(Beginning of DATA LISTING)

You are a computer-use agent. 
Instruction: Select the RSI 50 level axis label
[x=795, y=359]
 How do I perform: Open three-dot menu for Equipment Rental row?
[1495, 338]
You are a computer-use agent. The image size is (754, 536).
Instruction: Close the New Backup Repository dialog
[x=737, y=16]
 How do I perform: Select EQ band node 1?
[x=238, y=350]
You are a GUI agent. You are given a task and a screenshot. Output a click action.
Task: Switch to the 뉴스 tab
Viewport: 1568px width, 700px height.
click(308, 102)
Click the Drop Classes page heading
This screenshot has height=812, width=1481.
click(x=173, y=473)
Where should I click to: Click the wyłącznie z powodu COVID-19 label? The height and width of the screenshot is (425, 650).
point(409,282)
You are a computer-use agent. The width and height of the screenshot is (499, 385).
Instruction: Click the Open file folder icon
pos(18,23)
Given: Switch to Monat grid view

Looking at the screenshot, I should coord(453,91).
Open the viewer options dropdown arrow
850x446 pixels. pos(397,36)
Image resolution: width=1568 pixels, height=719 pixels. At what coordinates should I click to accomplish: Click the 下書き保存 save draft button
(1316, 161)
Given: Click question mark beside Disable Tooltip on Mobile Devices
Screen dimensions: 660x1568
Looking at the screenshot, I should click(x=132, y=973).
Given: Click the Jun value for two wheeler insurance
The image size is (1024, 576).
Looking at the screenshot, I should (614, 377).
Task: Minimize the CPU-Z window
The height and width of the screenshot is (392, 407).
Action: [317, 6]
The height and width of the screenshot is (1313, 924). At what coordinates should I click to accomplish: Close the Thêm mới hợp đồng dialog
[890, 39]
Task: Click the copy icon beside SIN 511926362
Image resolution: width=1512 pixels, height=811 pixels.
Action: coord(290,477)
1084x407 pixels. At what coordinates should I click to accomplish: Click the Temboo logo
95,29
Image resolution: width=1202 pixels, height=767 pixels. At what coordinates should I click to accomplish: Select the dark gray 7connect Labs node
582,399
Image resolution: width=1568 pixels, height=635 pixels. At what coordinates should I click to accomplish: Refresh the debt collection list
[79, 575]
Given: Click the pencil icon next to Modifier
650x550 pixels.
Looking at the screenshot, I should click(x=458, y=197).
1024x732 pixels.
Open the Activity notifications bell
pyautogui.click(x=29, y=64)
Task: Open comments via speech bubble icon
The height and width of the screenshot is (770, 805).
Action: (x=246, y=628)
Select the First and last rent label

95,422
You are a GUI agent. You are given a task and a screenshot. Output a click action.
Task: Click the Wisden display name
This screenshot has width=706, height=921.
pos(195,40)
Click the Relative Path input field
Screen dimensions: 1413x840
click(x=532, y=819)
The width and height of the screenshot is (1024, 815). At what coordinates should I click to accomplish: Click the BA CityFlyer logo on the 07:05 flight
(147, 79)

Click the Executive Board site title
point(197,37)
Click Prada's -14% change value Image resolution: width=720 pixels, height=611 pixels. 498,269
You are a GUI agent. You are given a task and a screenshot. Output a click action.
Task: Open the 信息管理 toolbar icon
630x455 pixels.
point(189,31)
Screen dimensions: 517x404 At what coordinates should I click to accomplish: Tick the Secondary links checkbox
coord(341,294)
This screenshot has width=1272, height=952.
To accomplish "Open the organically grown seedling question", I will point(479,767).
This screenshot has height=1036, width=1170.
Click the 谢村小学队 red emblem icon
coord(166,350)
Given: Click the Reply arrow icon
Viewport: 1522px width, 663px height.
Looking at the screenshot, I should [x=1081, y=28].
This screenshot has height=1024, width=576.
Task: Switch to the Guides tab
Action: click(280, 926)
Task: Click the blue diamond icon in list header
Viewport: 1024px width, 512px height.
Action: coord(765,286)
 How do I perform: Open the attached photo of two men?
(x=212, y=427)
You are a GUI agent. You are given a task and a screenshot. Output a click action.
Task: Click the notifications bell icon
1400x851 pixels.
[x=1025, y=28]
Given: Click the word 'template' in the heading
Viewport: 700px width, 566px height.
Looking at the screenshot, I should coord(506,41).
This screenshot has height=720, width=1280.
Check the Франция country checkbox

(End of DATA LISTING)

_EXERCISE_
Read the listing line by line, and copy each line in which the word "computer" is found.

_COMPLETED EXERCISE_
You are a computer-use agent. 
You are a computer-use agent. The image size is (754, 536).
You are a computer-use agent. The width and height of the screenshot is (499, 385).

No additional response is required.